Who is Joe Biden?
Obama's new running mate, Joe Biden, seems to be an experienced democratic senator, having served as chairman of the senate Foreign Relations Committee, and other political posts. Reporters love him and he is known to be more moderate than other orthodox democrats. On the human side, Biden has experienced more personal tragedy than most politicians.
Here are some pros and cons to the new vice-presidential candidate:
- Biden's experience with international affairs is heralded with his title, chairman of the Senate Foreign Relations Committee
- Biden knows how to play the important vice presidential role of attack dog, as he did during the debate over Supreme Court nominees Clarence Thomas and Robert Bork.
- He could help shore up a couple of important constituencies for Obama: white Catholics and Latinos. Obama struggled with both groups in the Democratic primary. Biden's working-class Catholic background could help with that set of voters, and both his faith and his support for more liberal immigration laws might appeal to Latinos.
- Biden is more moderate than most people think. His high-profile role in judicial nominations gives him a liberal image, but he is a centrist on many issues both foreign and domestic.
And a few cons:
- Biden could say anything at any time -- ranging from the incisive to the insightful to the funny to the offensive to the weird. Reporters love it; presidential campaign aides not so much.
- The Experience Trap: Biden's long foreign policy resume and facility with international affairs could draw even more attention to the thinner record of Obama, who is a junior member of Biden's committee. If Obama is seen as the least ready of the four presidential and vice presidential nominees between the two parties, it could be harmful to him. Then again, picking a running mate with little or no foreign policy or national security experience might be worse.
- It is also a pro, but Biden is more moderate than most people think. He has parted with liberal Democratic orthodoxy on any number of issues, including -- but not limited to -- his support for a ban on late-term (or partial birth) abortions, free trade, tax cuts for married couples, and -- way back when -- legislation intended to prevent the busing of students to achieve desegregation of schools.
Here's a related article, noting that Biden is a safe choice for Barack, complementing his weaknesses with years of senate experience.
In Biden, Democratic presidential candidate Barack Obama has chosen a running mate with strengths in areas where Obama is perceived to have deficits.

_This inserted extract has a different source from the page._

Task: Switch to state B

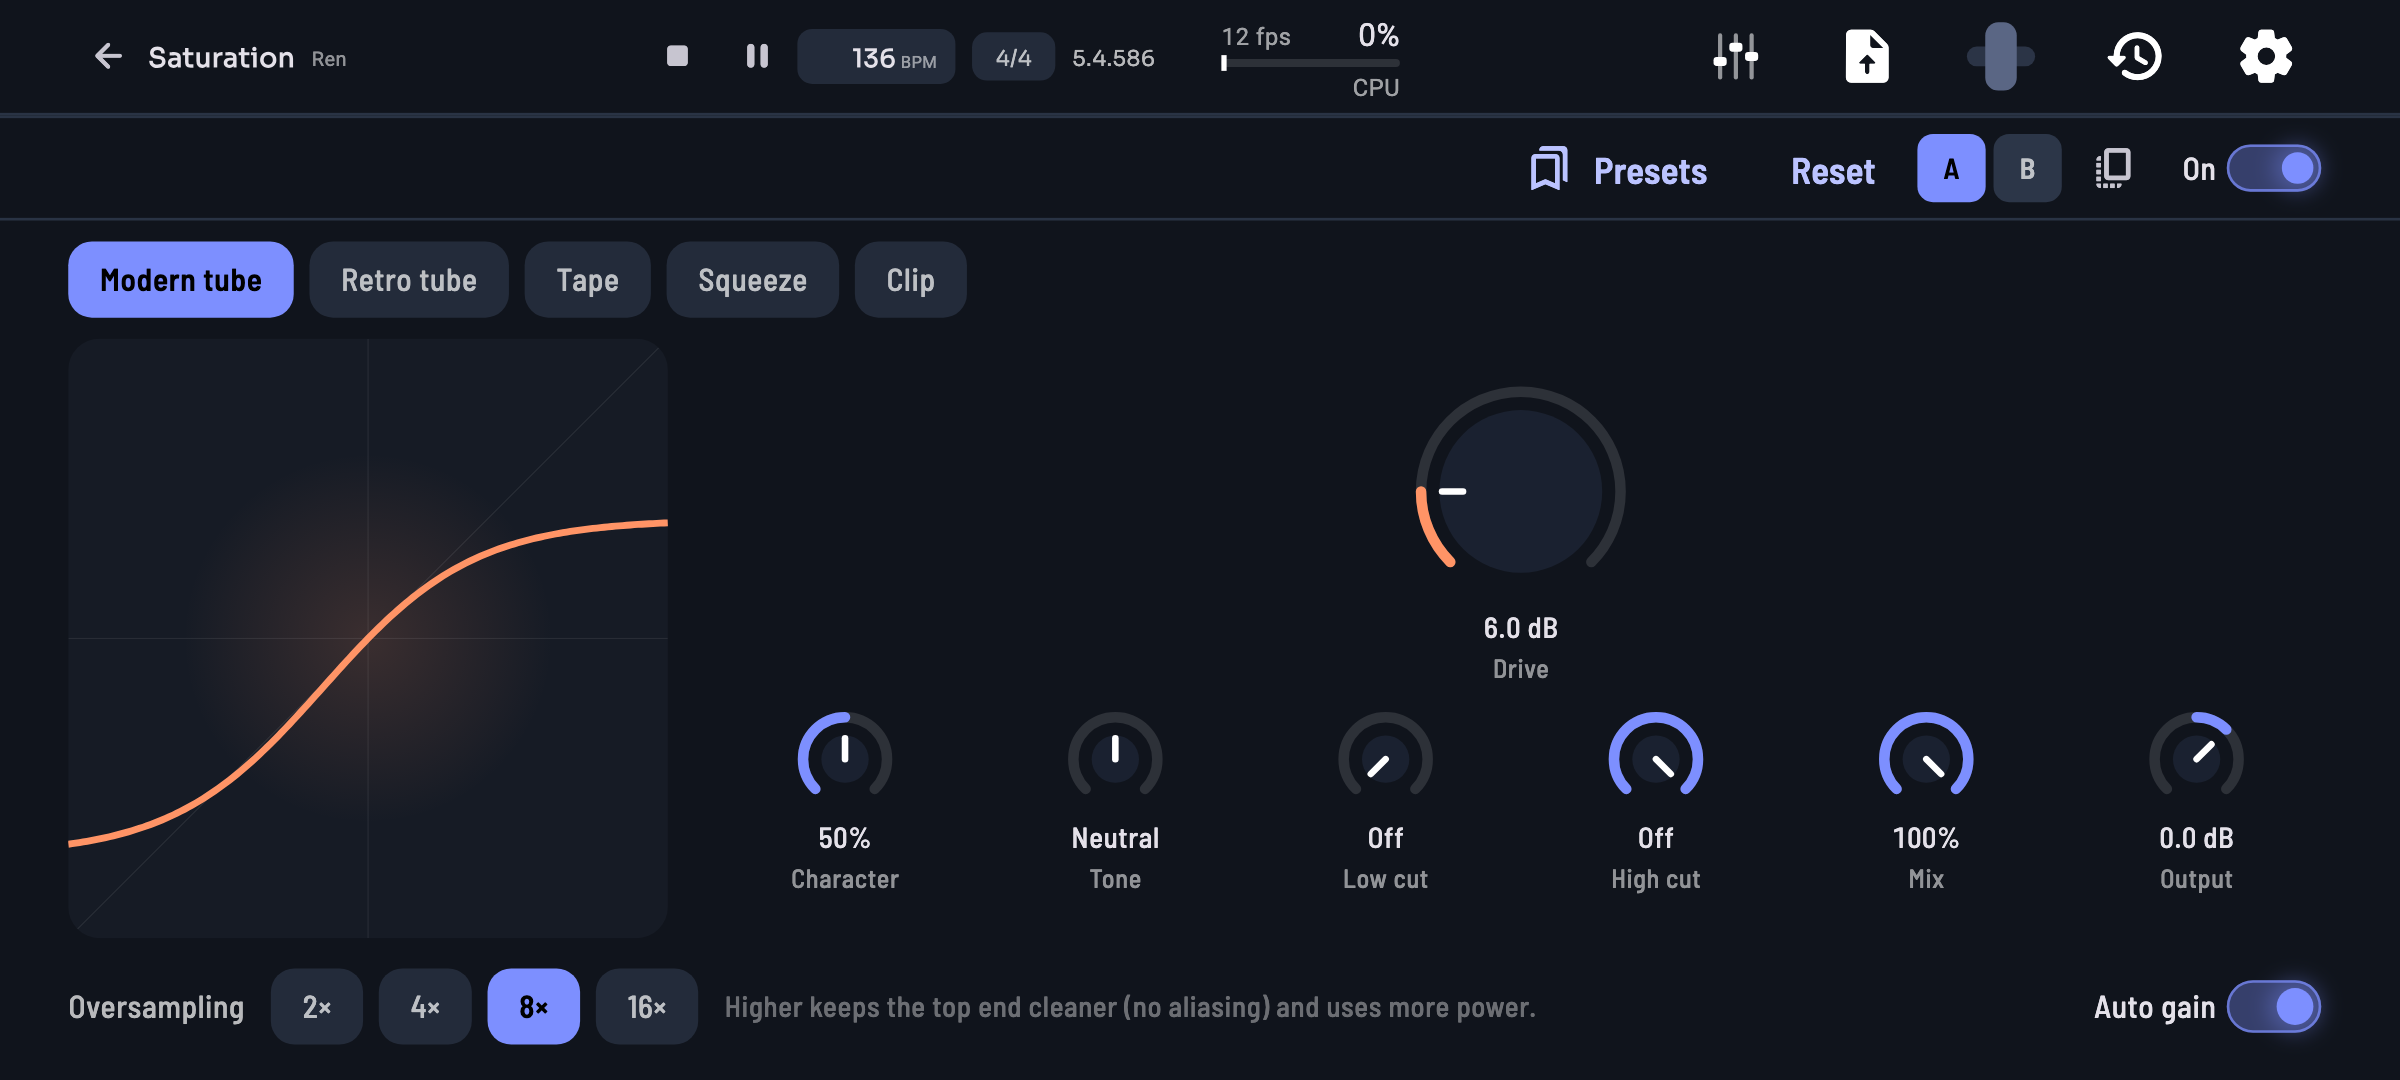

Biden's experience -- six terms in the Senate -- and his deep knowledge of foreign policy and the ways of Washington head the list. Moreover, as an Irish-Catholic, lunch-bucket Democrat, Biden may also help Obama appeal to a bloc of white, blue-collar voters who resisted him during the nomination fight.
If Obama intends to ride in and clean up the political culture of Washington, he's chosen a gray eminence, instead of a fresh face, to ride shotgun.
Compared to Obama, who is often characterized as cool and cerebral, Biden is direct and earthy. In May, when President Bush, addressing the Israeli Knesset, suggested Obama was willing to appease terrorists, Biden's offered a raw retort. "This is bull----. This is malarkey," he said.
Ironically, Biden, who has a reputation as a motormouth, kept a lid on the biggest secret in American politics -- his selection as vice presidential candidate.
Biden, the chairman of the Senate Foreign Relations Committee, has been a frequent critic of the Bush administration's handling of the Iraq war. He voted for the war resolution in 2002 but later said it was a mistake based on administration intelligence reports about weapons of mass destruction that proved to be false.
Now 65, Joseph Robinette Biden Jr., has spent more than half his life in the Senate, since his election at the age of 29 (he reached the constitutional threshold age of 30 between his election and swearing in). From a young age, Biden considered himself presidential material. His first run ended disastrously when he dropped out in the fall of 1987 after his candidacy was engulfed by charges of plagiarism and embellishing his academic record. He said later he was not mature enough to be president then.